## The task
The answer must consist of every line in the data that contains "size".

***** Exercise data

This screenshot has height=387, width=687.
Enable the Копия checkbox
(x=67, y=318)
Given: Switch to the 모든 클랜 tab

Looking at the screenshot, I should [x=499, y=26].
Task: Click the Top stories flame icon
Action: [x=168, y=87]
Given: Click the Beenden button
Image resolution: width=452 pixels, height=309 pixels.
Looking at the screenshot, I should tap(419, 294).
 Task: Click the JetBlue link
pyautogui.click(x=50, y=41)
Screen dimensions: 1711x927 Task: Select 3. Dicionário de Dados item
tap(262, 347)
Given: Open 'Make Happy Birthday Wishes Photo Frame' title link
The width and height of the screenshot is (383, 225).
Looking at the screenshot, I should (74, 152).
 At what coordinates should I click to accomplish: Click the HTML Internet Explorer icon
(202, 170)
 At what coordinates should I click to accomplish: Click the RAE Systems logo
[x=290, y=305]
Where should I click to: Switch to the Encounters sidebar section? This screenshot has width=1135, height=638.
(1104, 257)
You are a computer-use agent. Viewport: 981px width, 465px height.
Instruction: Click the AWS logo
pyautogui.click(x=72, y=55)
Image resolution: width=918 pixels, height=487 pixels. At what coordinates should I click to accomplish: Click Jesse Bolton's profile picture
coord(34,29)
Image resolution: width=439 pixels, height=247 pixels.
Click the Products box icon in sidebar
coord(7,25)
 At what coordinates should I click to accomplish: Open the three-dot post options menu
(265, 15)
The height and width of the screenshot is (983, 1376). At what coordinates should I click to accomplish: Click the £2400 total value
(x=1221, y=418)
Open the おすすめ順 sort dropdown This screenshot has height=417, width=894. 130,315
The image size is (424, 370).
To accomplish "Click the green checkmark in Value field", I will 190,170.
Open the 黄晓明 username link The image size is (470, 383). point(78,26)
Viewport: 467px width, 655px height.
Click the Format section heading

**********

## Written answer
The image size is (424, 370).
Open the 黄晓明 username link The image size is (470, 383). point(78,26)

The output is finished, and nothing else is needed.